Wednesday, October 18, 2017

Russell Martin: 'Picasso's War' (2002)

Russell Martin, Picasso's War: The Destruction of Guernica, and the Masterpiece That Changed the World. New York: Dutton, 2002.

The way it's organized:
The Spanish Dead
Remembering the Bullring
Images Spilling from Fingers
Save Spain!
A Wearable Pair of Boots
The Last Refugee
Guernica in Gernika

Highly absorbing book, providing background, context, a detailed account of artistic creation, setting, display, impact, rescue, and ongoing installation.

We see why Picasso was moved to perform his artistic duties on behalf of the Spanish Republic, then under attack by Nazi and fascist-backed brutes from 1936 until 1939. Martin shows how Picasso's response to the German-Italian air assault against Guernica on April 26, 1937 led to the creation of his Guernica masterpiece.  

A vivid account of the bombing, how word of it spread (and was also denied by the usual suspects), and how Picasso's work was displayed at the Spanish Pavilion at the Paris Expo, the Exposition Internationale des Arts et Techniques dans la Vie Moderne (International Exposition of Art and Technology in Modern Life) that ran later in 1937. At this utterly surreal expo, giant German Nazi architecture ranged against Soviet symbols, even as German and Italian military forces and equipment faced off against Soviet equipment and advisers in the ongoing Spanish Civil War. 

Most of Europe would be engulfed in the Second World War before the decade of the 1930s was out, but only after Spain was left to burn to the ground.     

Picasso's War includes still-current debates over modern Spanish life, identity and policy. The aspirations of people in the Basque region and Catalonia are notably included. 

Since 1992, Madrid has been hosting Guernica in the Museo Nacional Centro de Arte Reina Sofía; but not without a fight and the creation of a proposed alternate venue at the Guggenheim Museum Bilbao in Basque country. 

I've seen the original Guernica at the Reina Sofía in Madrid and the huge tapestry copy at United Nations headquarters in New York City.  Now I'd like to visit Balboa and, of course, sacred Guernica (Gernika), both in Euskadi, Basque country. 
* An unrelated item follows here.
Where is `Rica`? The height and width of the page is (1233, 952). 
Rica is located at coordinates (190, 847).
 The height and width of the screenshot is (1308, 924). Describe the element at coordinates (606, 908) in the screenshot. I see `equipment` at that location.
Here is the author's tribute to his teacher-friend and mentor Angel Vilalta: "Angel continually demonstrated that the best kinds of men were inquisitive and energetic, courageous yet compassionate, attuned to the breadth of the world's worries and pleasures but also equally focused on family and friends." (page 187). 

Today's Rune: Growth. 


Charles Gramlich said...

I haven't been keeping up with it much but it sounds as if Spain is having some more civil unrest as we speak.

the walking man said...

I am of a mind that of people do not consider themselves a part of a nation, have a functioning government, and the means to support themselves they should federate and work towards independence. The Kurds, the Basques, the Catalonians--it may work out yet for the split in the Sudan. The world is changing once again--perhaps nations should remove the boot from the neck of them wanting a homeland they feel comfortable in running.